Rules-based trade – such as the Trans-Pacific Partnership (TPP) – makes U.S. workers more competitive in the global economy, U.S. Secretary of Commerce Penny Pritzker told Pacific Council members during Members Weekend 2016. The discussion covered several topics including anxieties about globalization, the refugee crisis, competition with China, the lasting effects of the North American Free Trade Agreement (NAFTA), and more.
The interview was moderated by Ms. Ann M. Simmons, global development writer and editor at the Los Angeles Times.
Secretary Pritzker said the United States is entering its eighth year of expansion and listed several positive steps the U.S. economy has taken: real GDP has grown about 2.1 percent on average since 2009; 156,000 jobs were created in September 2016; hourly earnings are up about 2.8 percent in 2016; and real median household income is up over five percent between 2014-15.
However, she said overall growth remains relatively slow – 1.4 percent in the United States last quarter – because of economic slowdown around the world, including in China and the United Kingdom. The International Monetary Fund is predicting 3.4 percent global growth in 2017.
Secretary Pritzker said the United States needs to be more proactive as a country in terms of helping not only the U.S. economy but also the global economy.

_Written task A_.
Set down, word for word, the part of the Pritzker article starting at "Rules-based trade –" and ending at "(NAFTA), and more.".

_Data records_.

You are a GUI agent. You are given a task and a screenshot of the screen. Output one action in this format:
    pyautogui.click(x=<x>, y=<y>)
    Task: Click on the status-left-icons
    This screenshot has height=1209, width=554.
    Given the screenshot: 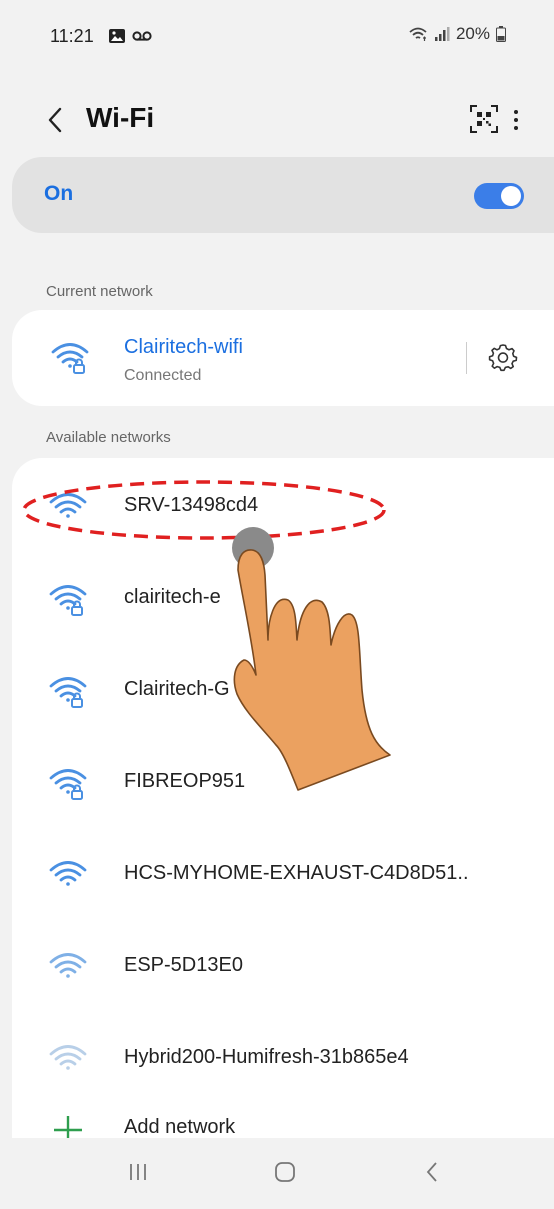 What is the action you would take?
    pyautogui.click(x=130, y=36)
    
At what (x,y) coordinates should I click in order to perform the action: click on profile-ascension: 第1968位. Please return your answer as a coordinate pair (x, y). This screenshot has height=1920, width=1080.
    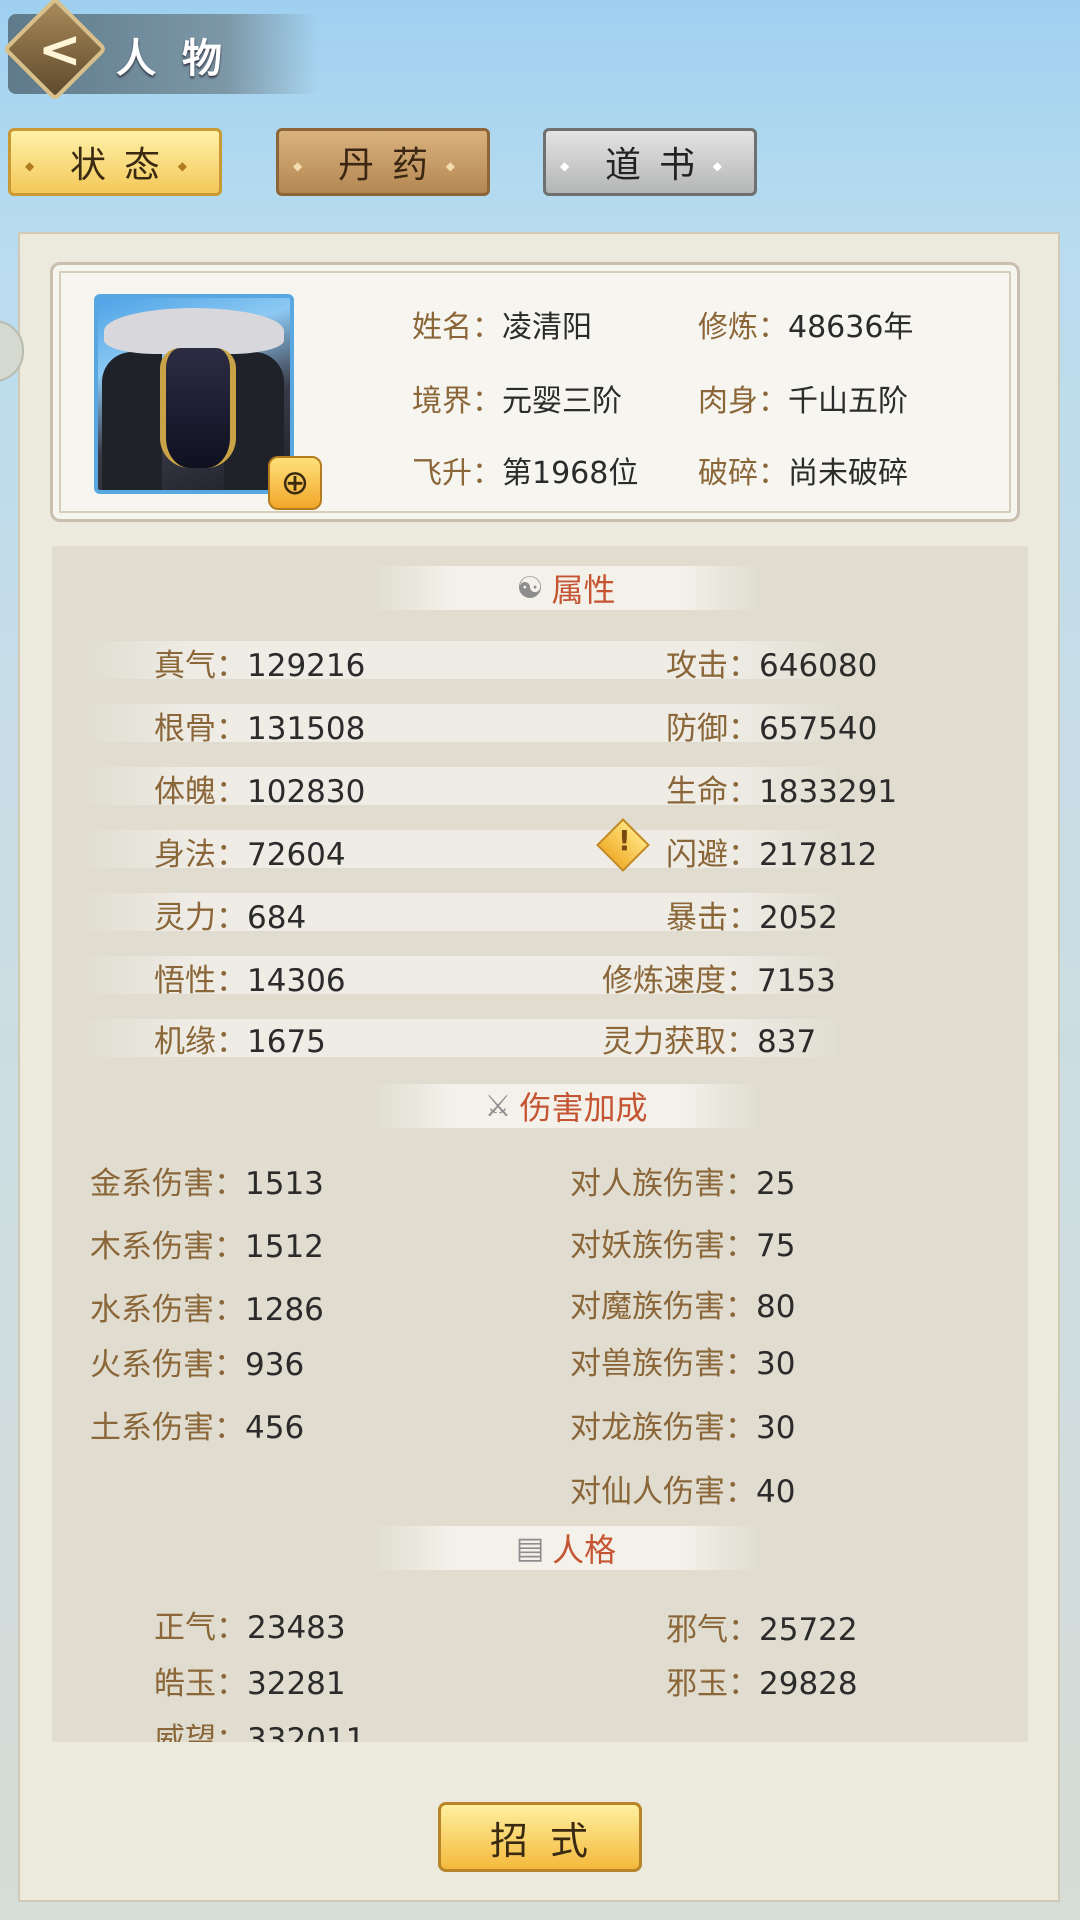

---

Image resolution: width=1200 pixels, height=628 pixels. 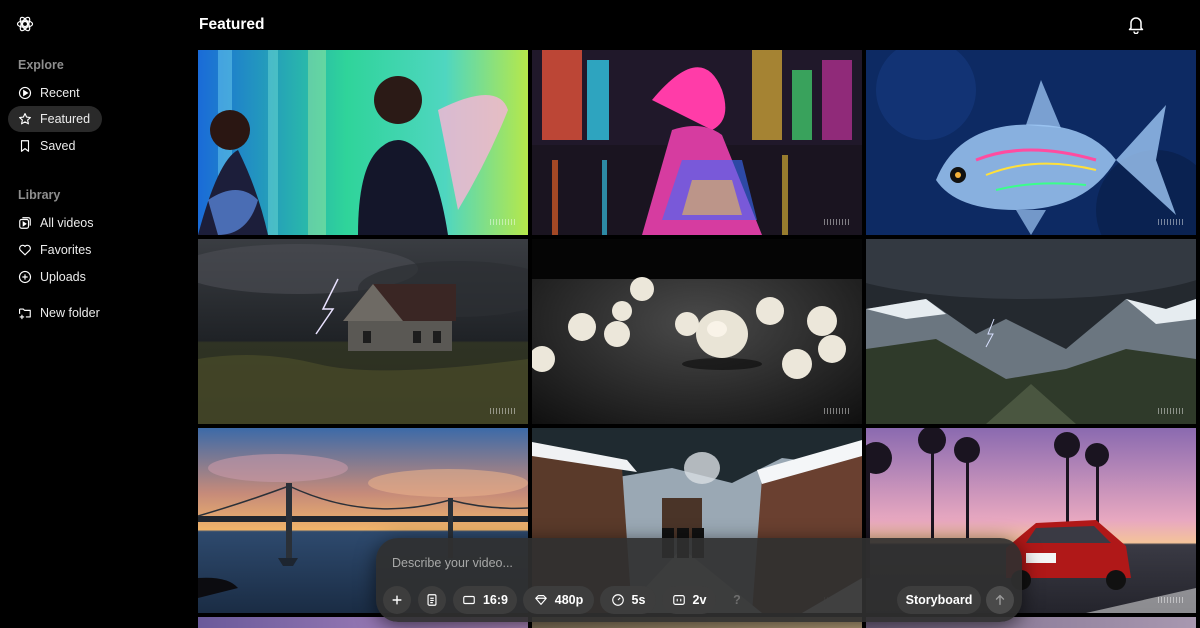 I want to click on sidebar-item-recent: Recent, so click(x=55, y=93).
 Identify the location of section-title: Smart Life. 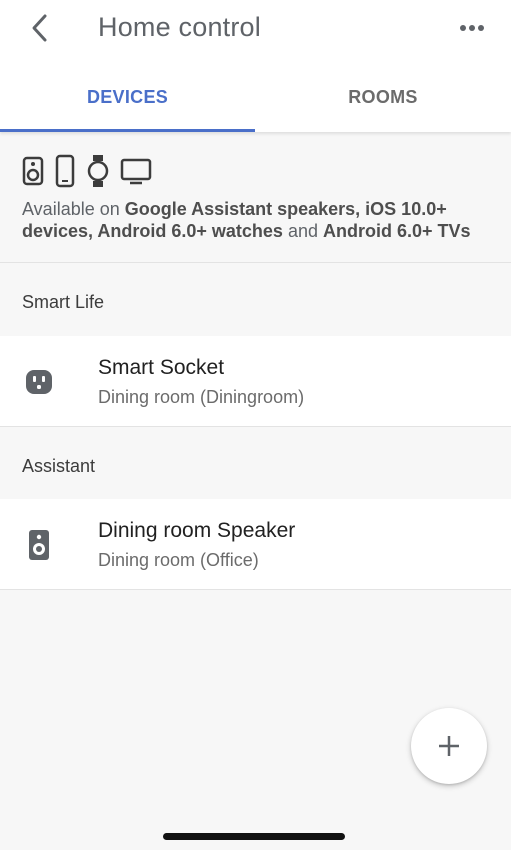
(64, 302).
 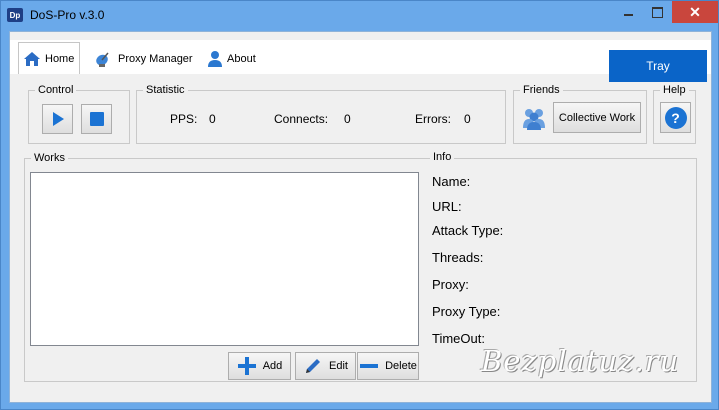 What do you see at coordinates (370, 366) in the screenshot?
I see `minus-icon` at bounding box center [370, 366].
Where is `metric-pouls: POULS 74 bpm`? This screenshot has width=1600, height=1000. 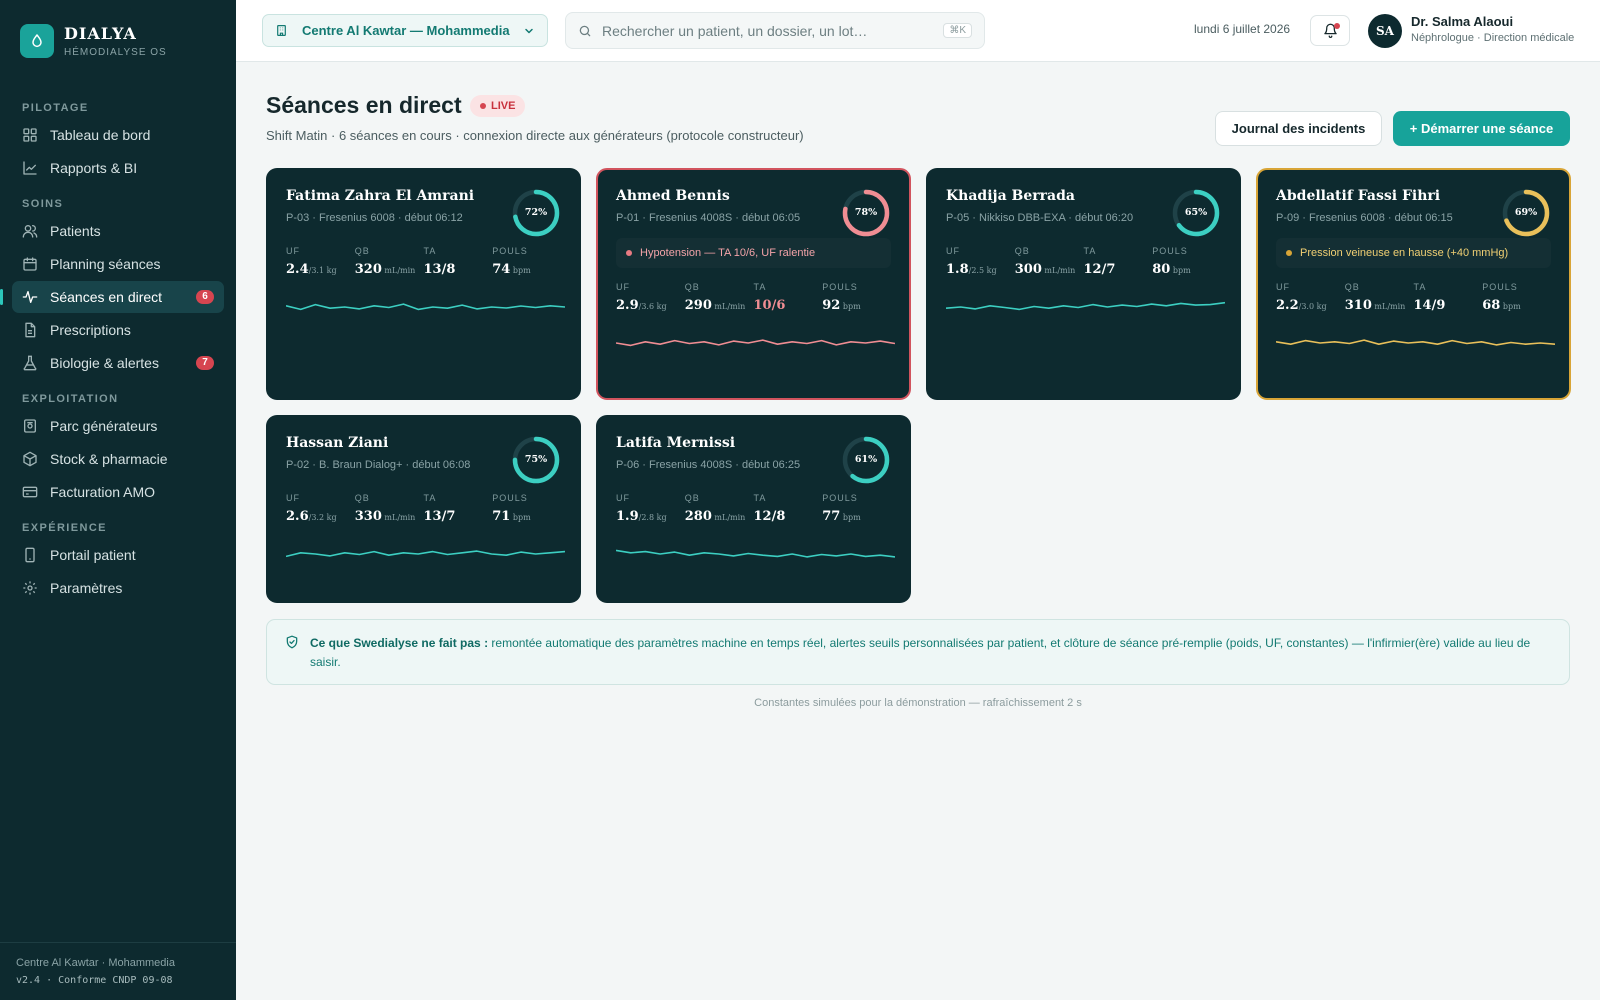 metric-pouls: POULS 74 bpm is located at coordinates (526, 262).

_Written task B_.
Extract the lines of the entries starting at the line that contains "Identify the location" and ending at the line that contains "center [370, 366].", reproduced verbatim. Omit the pictures from your answer.

_Exercise response A_.
Rules-based trade – such as the Trans-Pacific Partnership (TPP) – makes U.S. workers more competitive in the global economy, U.S. Secretary of Commerce Penny Pritzker told Pacific Council members during Members Weekend 2016. The discussion covered several topics including anxieties about globalization, the refugee crisis, competition with China, the lasting effects of the North American Free Trade Agreement (NAFTA), and more.

_Exercise response B_.
 Identify the location of section-title: Smart Life. 
(64, 302).
  What do you see at coordinates (370, 366) in the screenshot?
I see `minus-icon` at bounding box center [370, 366].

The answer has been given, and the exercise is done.